======== Text excerpt ========
A federal judge has tossed the suit after finding that the taxpayers group didn’t have standing.
In the second case, U.S. District Judge Henry E. Autrey of the Eastern District of Missouri dismissed a challenge filed by six Republican-led states. Autrey also cited a lack of standing.
Under the debt-relief program, borrowers under certain income levels are eligible for loan forgiveness of $20,000 on college Pell Grants and $10,000 for other student debt if their loans are held by the U.S. Department of Education. Borrowers aren’t eligible unless their income in either 2020 or 2021 was less than $125,000 per year as an individual or less than $250,000 per year per household.
Changes are also planned to the Public Service Loan Forgiveness program, which offers loan forgiveness for those who make monthly loan payments for 10 years while working full time in qualifying public service jobs. The proposal would allow more payments to qualify for the program, including partial, lump sum and late payments, and it would allow certain kinds of deferments and forbearances to count toward the program.
======== Given entries ========
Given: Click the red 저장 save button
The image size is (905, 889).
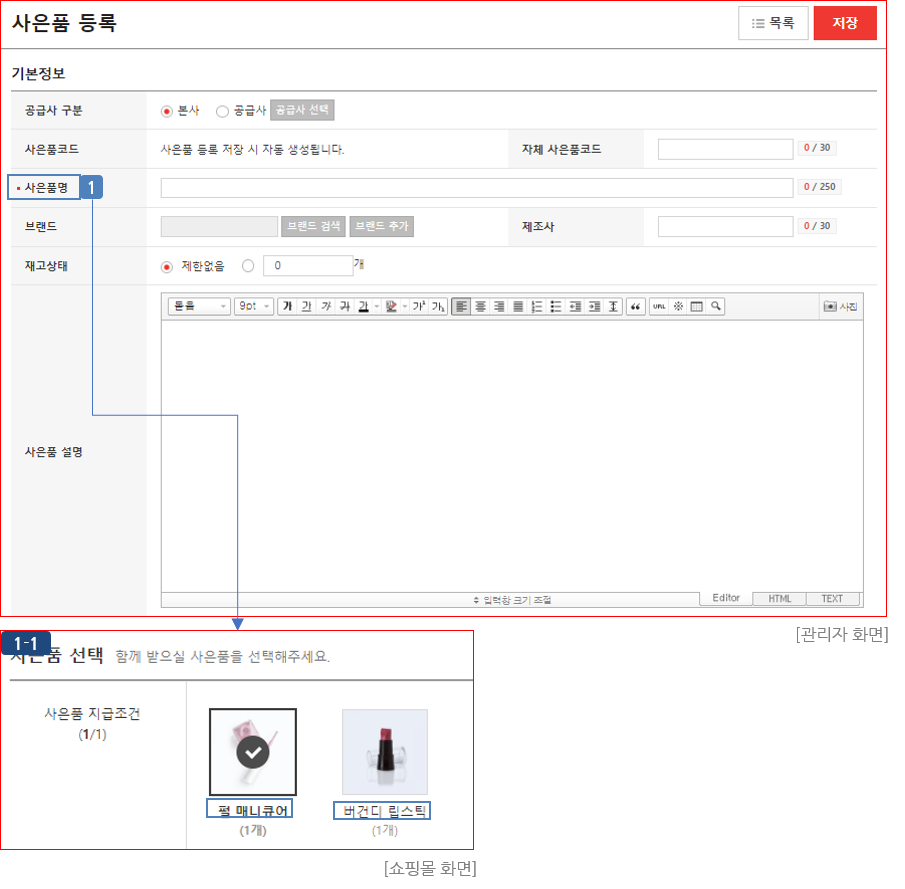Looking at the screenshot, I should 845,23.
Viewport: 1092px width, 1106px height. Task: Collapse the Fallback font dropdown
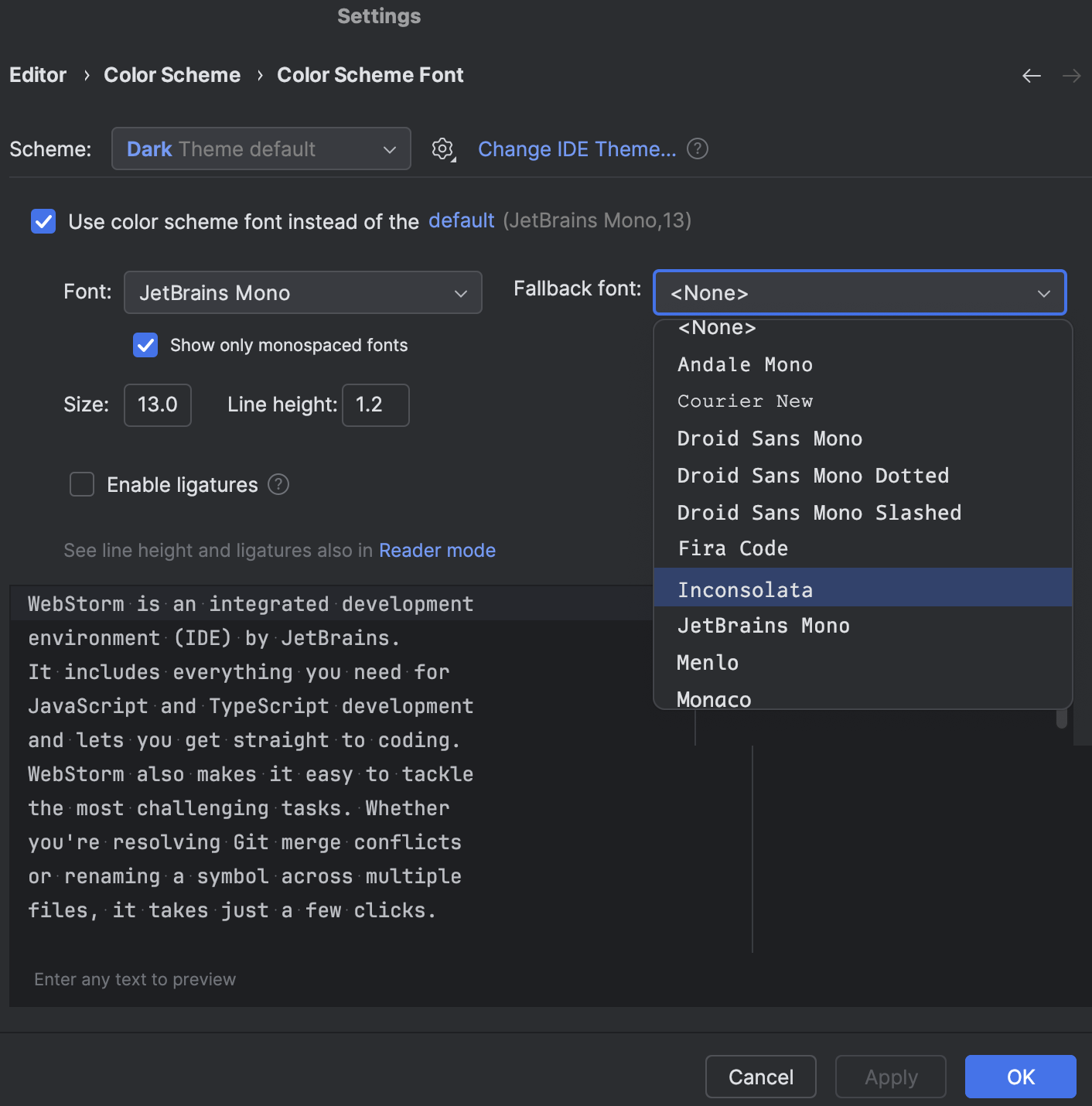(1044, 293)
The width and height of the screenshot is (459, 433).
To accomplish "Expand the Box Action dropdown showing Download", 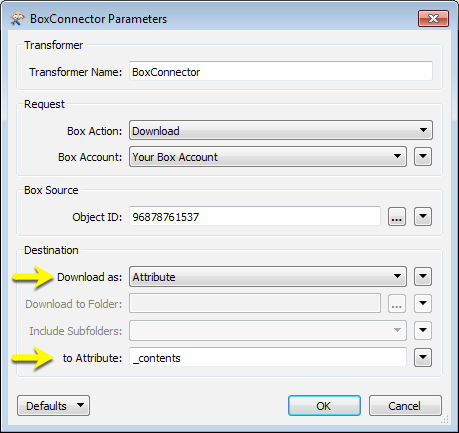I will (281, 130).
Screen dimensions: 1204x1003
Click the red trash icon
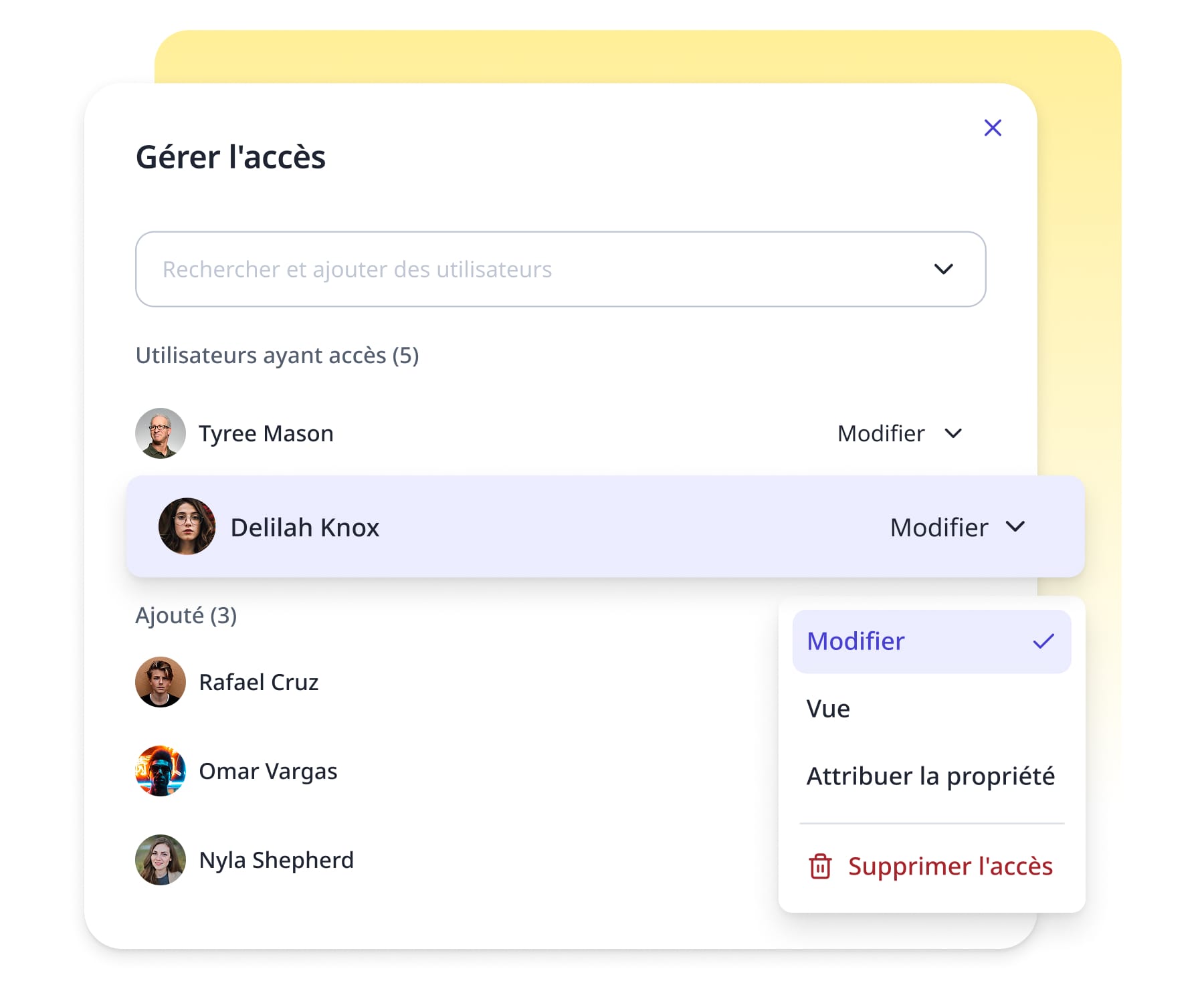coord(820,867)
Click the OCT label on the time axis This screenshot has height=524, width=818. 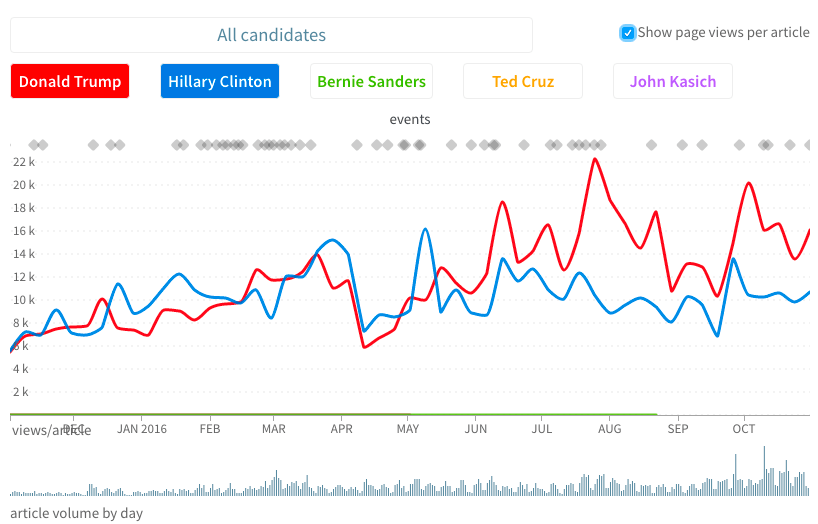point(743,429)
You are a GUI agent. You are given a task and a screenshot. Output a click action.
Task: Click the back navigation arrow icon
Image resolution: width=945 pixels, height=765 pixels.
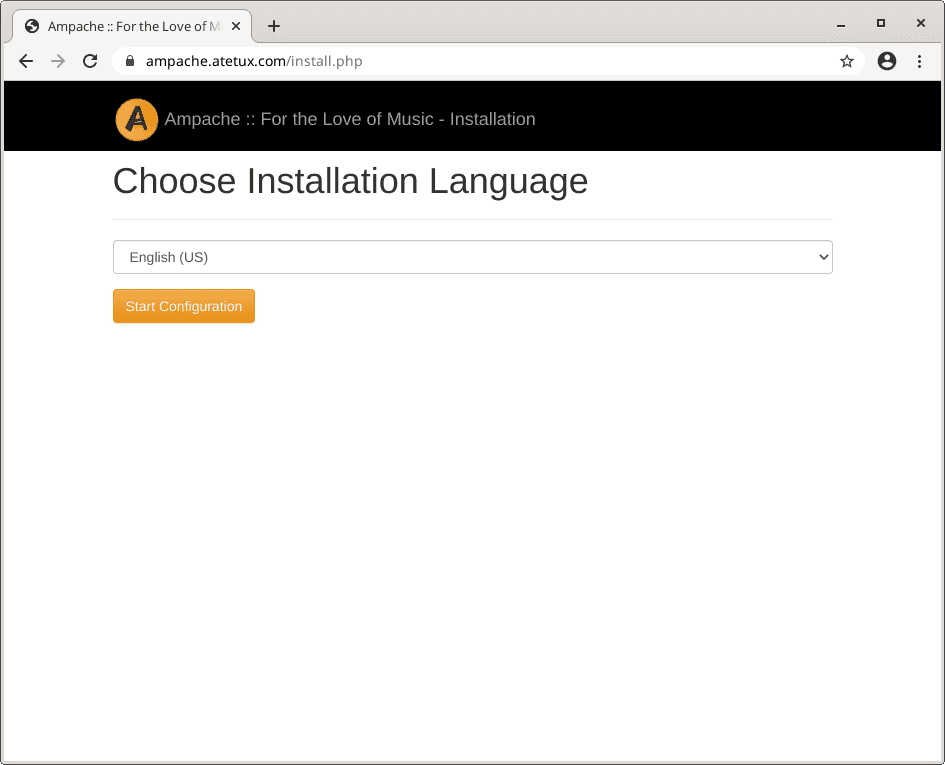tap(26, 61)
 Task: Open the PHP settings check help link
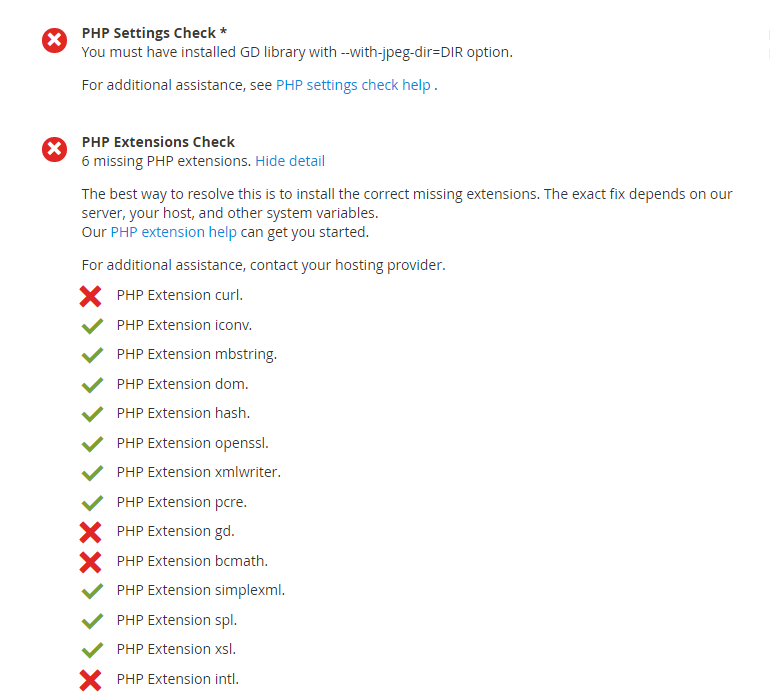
========
Activity 1 →
Write out the part of the student loan text that begins at the words "A federal judge" and stops after "year per household.".
Activity 2 →
Condense the paragraph of the student loan text that starts "Changes are also planned" into a short list, keeping its main facts.

Exercise solution 1 →
A federal judge has tossed the suit after finding that the taxpayers group didn’t have standing.
In the second case, U.S. District Judge Henry E. Autrey of the Eastern District of Missouri dismissed a challenge filed by six Republican-led states. Autrey also cited a lack of standing.
Under the debt-relief program, borrowers under certain income levels are eligible for loan forgiveness of $20,000 on college Pell Grants and $10,000 for other student debt if their loans are held by the U.S. Department of Education. Borrowers aren’t eligible unless their income in either 2020 or 2021 was less than $125,000 per year as an individual or less than $250,000 per year per household.

Exercise solution 2 →
Planned changes to the Public Service Loan Forgiveness program (forgiveness after 10 years of monthly payments while working full time in qualifying public service jobs):
- More payments would qualify, including partial, lump sum and late payments.
- Certain kinds of deferments and forbearances would count toward the program.